§ Problem to work on: Exactly as they appear, copy the lines from the one holding "This screenshot has width=1374, height=868." through the end of the records, leaving pictures out.

§ Source material:
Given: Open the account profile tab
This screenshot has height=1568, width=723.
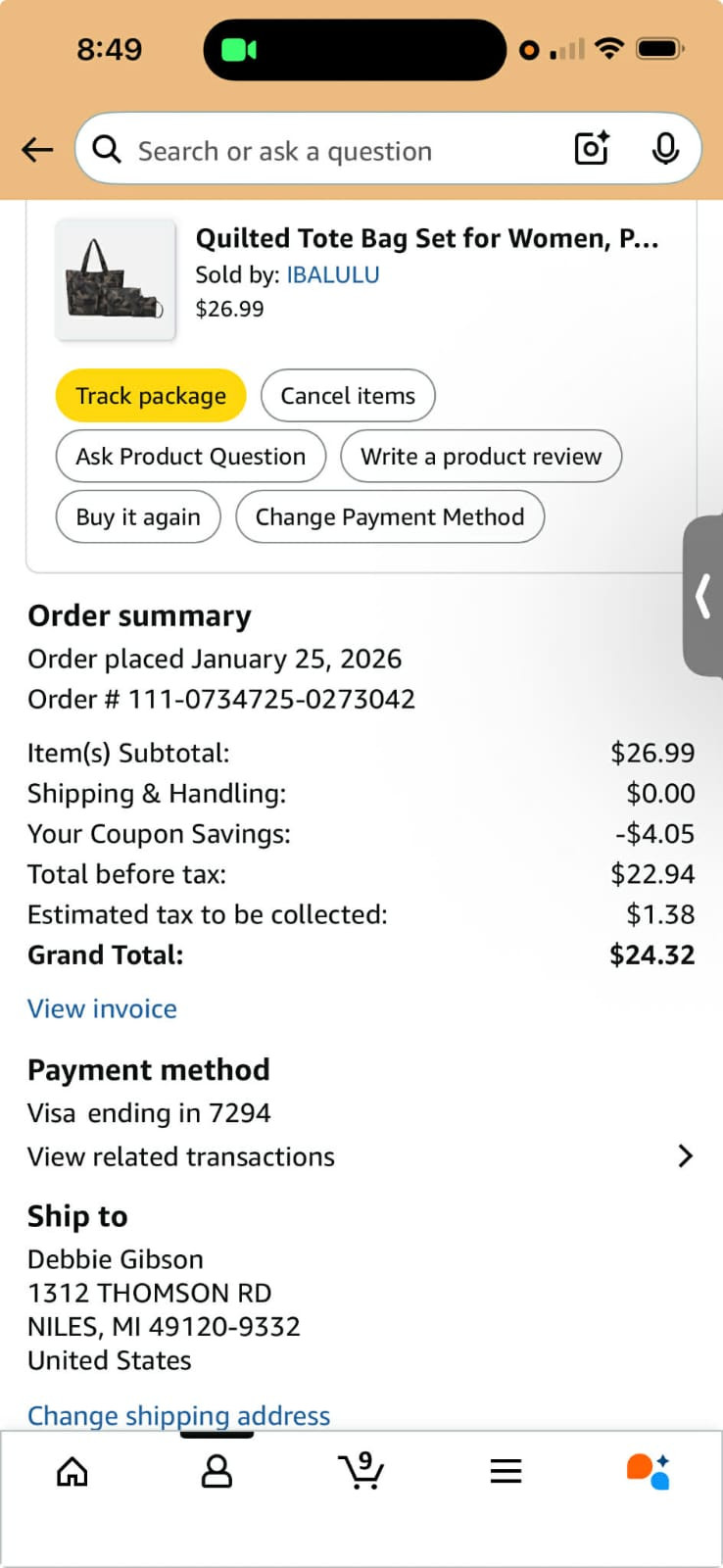Looking at the screenshot, I should point(217,1471).

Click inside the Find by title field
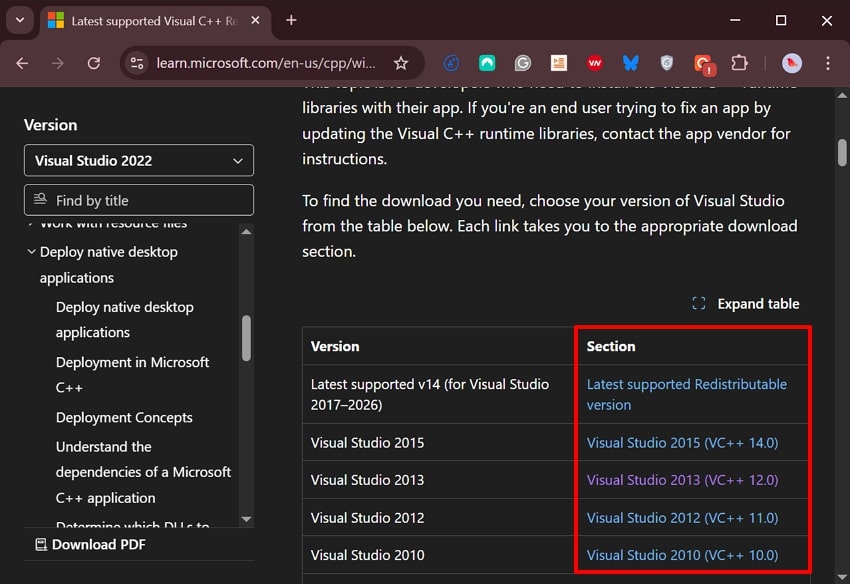(x=138, y=199)
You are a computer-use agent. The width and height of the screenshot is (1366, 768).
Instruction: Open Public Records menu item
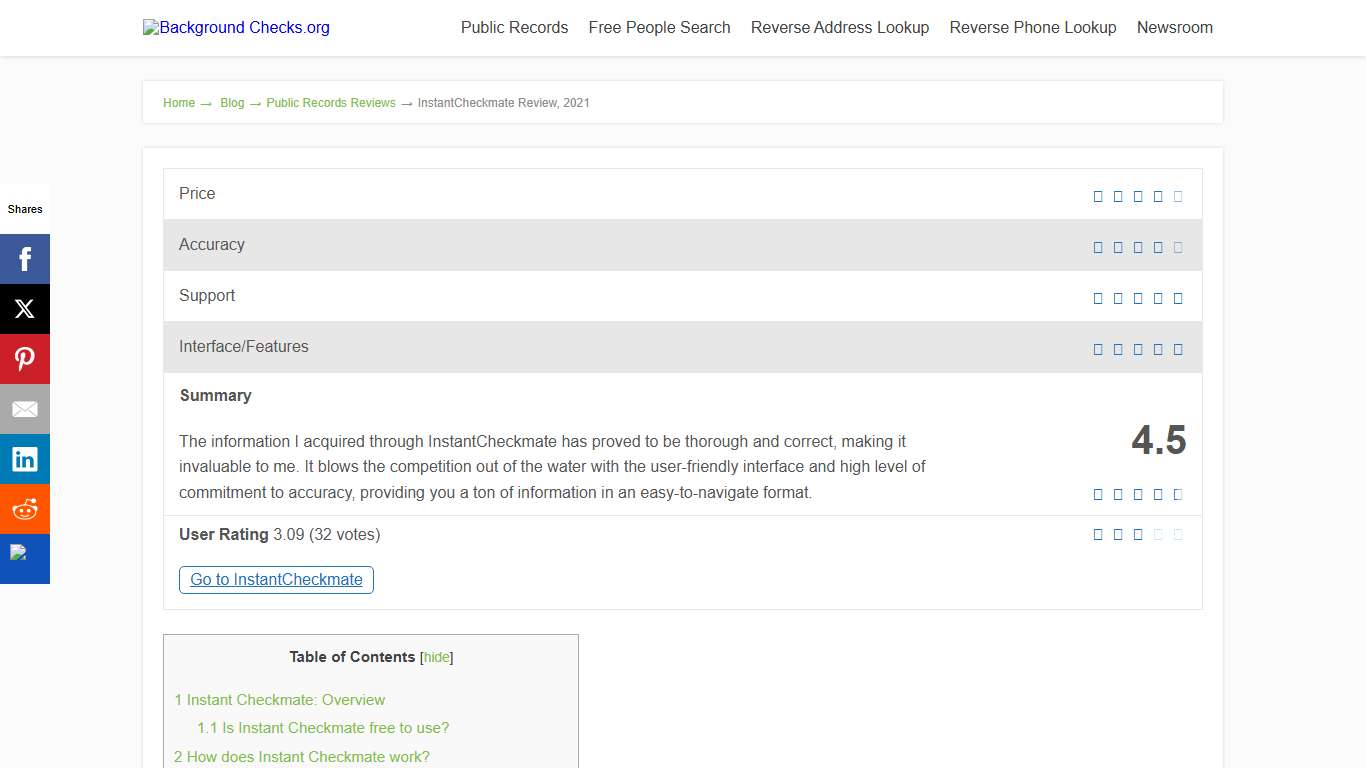click(514, 28)
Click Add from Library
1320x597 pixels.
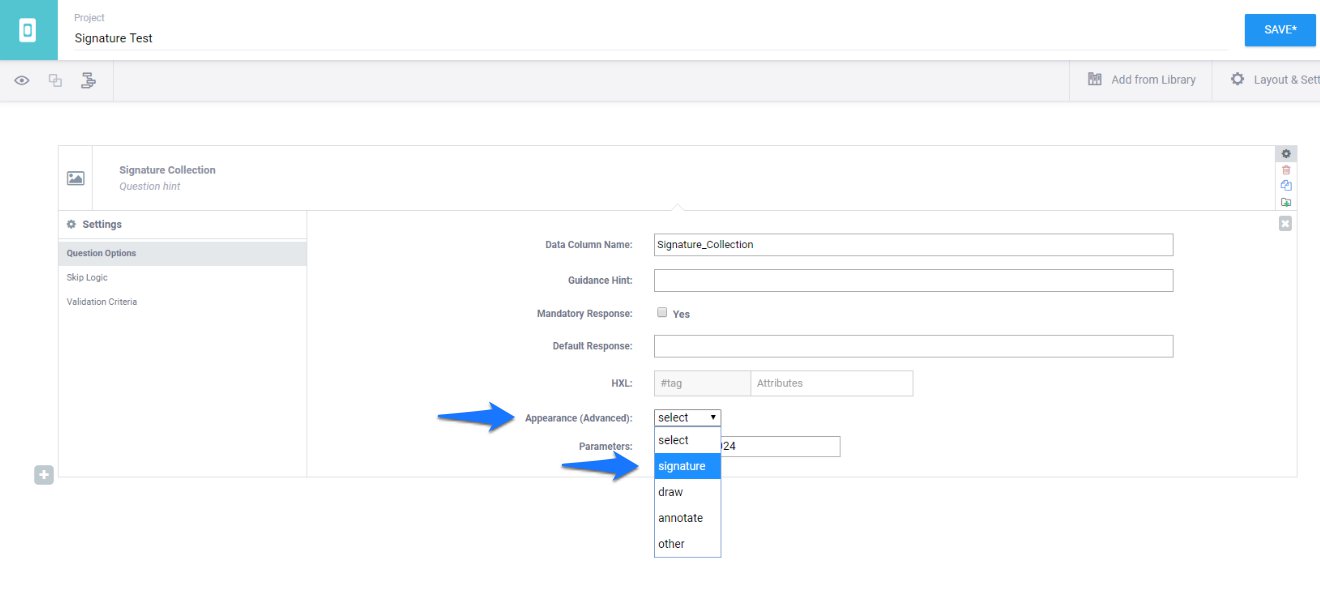tap(1141, 80)
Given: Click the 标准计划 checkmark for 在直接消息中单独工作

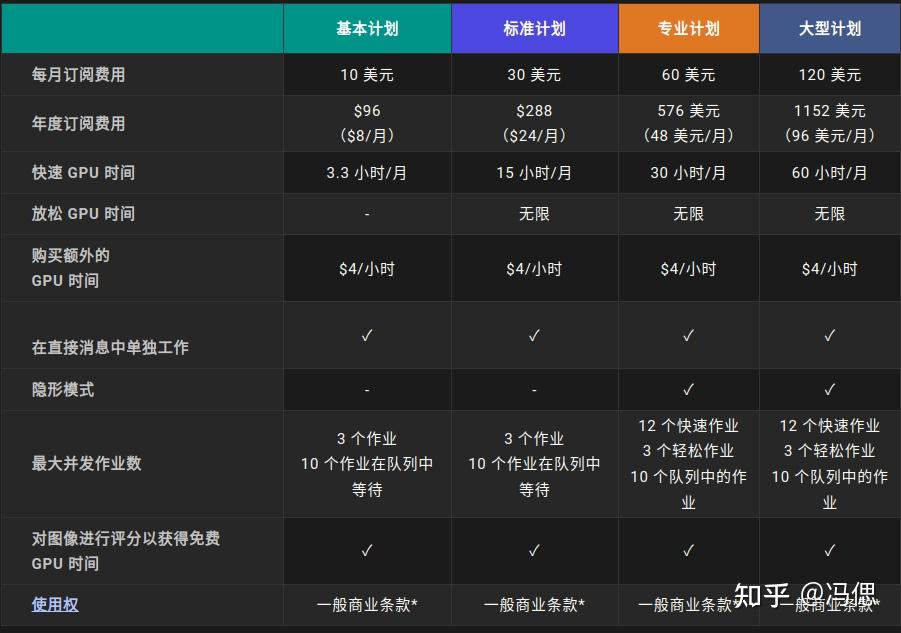Looking at the screenshot, I should point(535,335).
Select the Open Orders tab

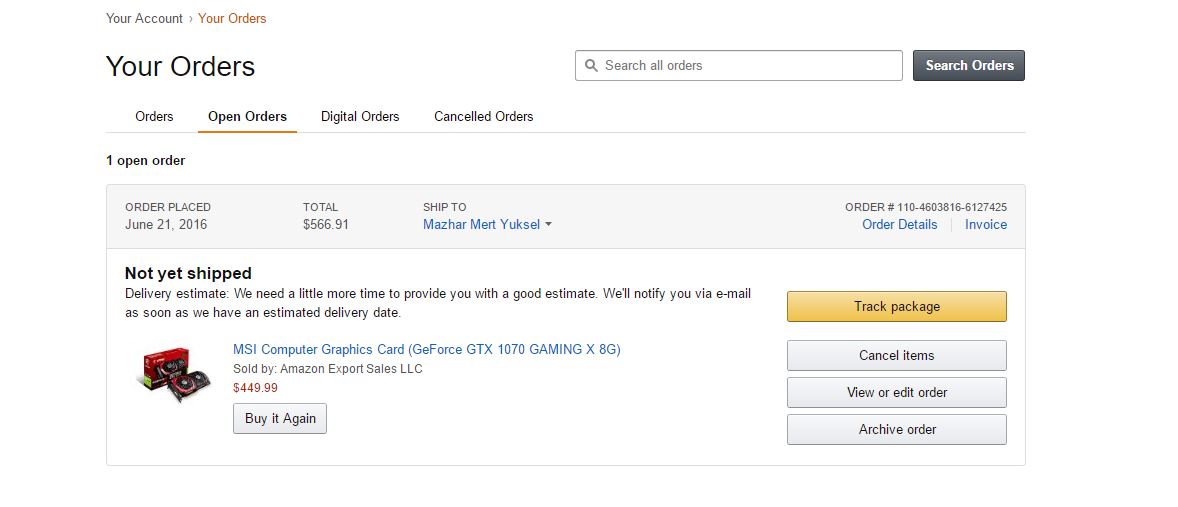point(247,116)
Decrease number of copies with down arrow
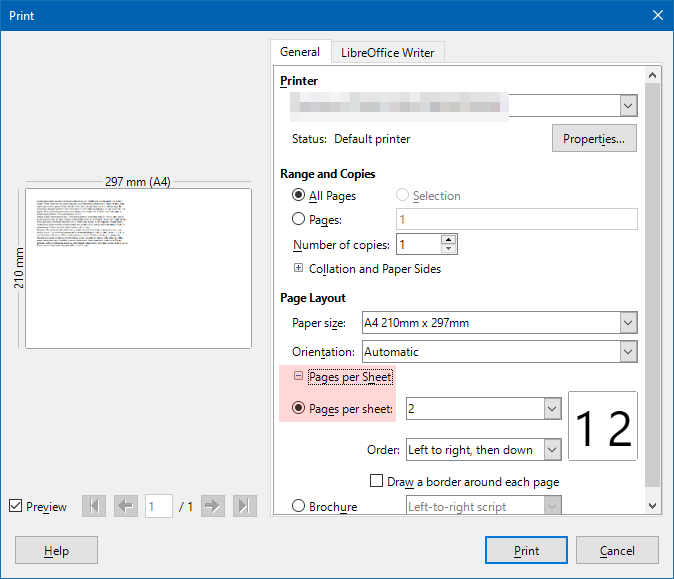Viewport: 674px width, 579px height. pyautogui.click(x=449, y=250)
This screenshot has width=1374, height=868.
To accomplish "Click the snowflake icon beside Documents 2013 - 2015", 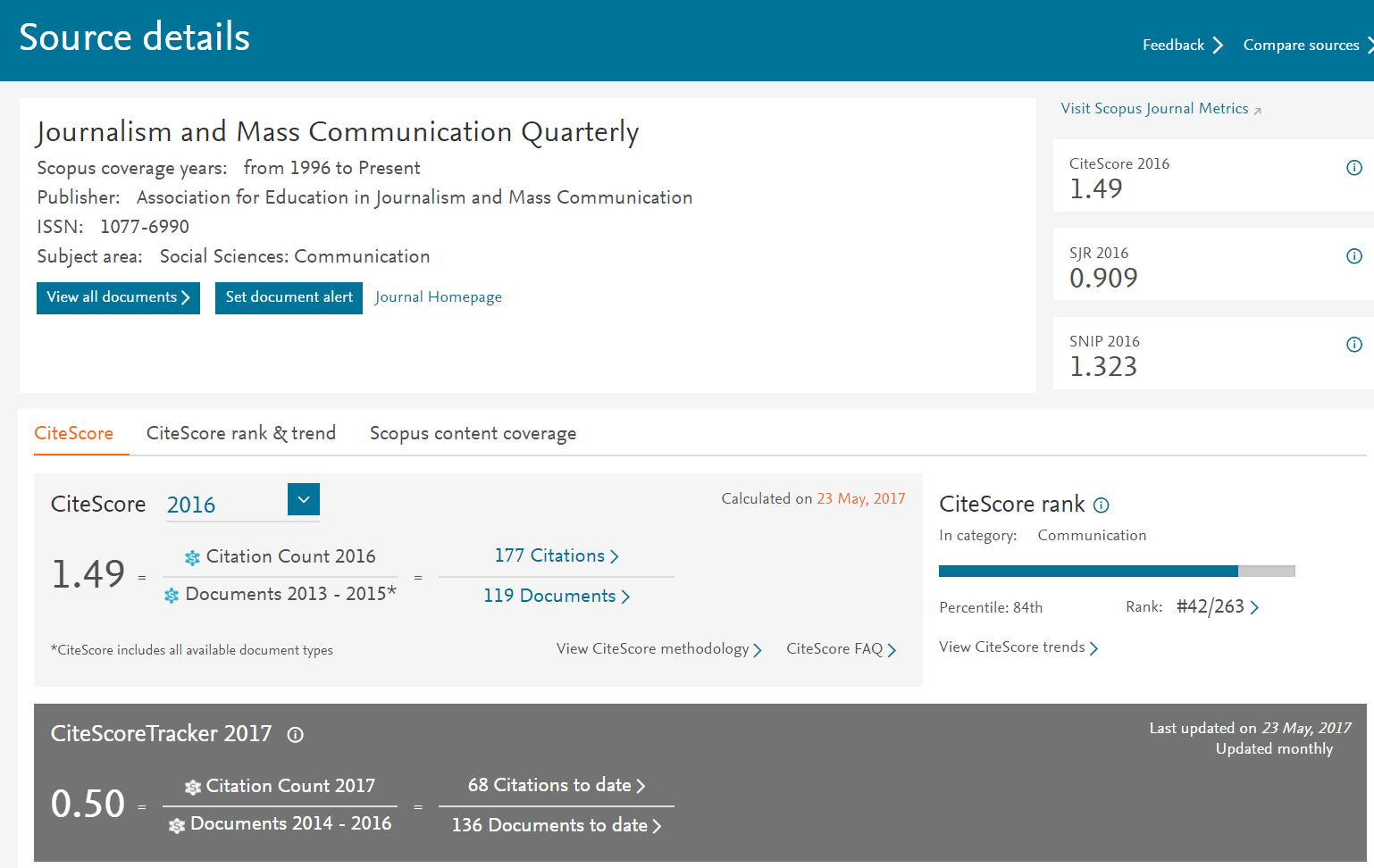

§ Output for this task:
This screenshot has width=1374, height=868.
To accomplish "Click the snowflake icon beside Documents 2013 - 2015", 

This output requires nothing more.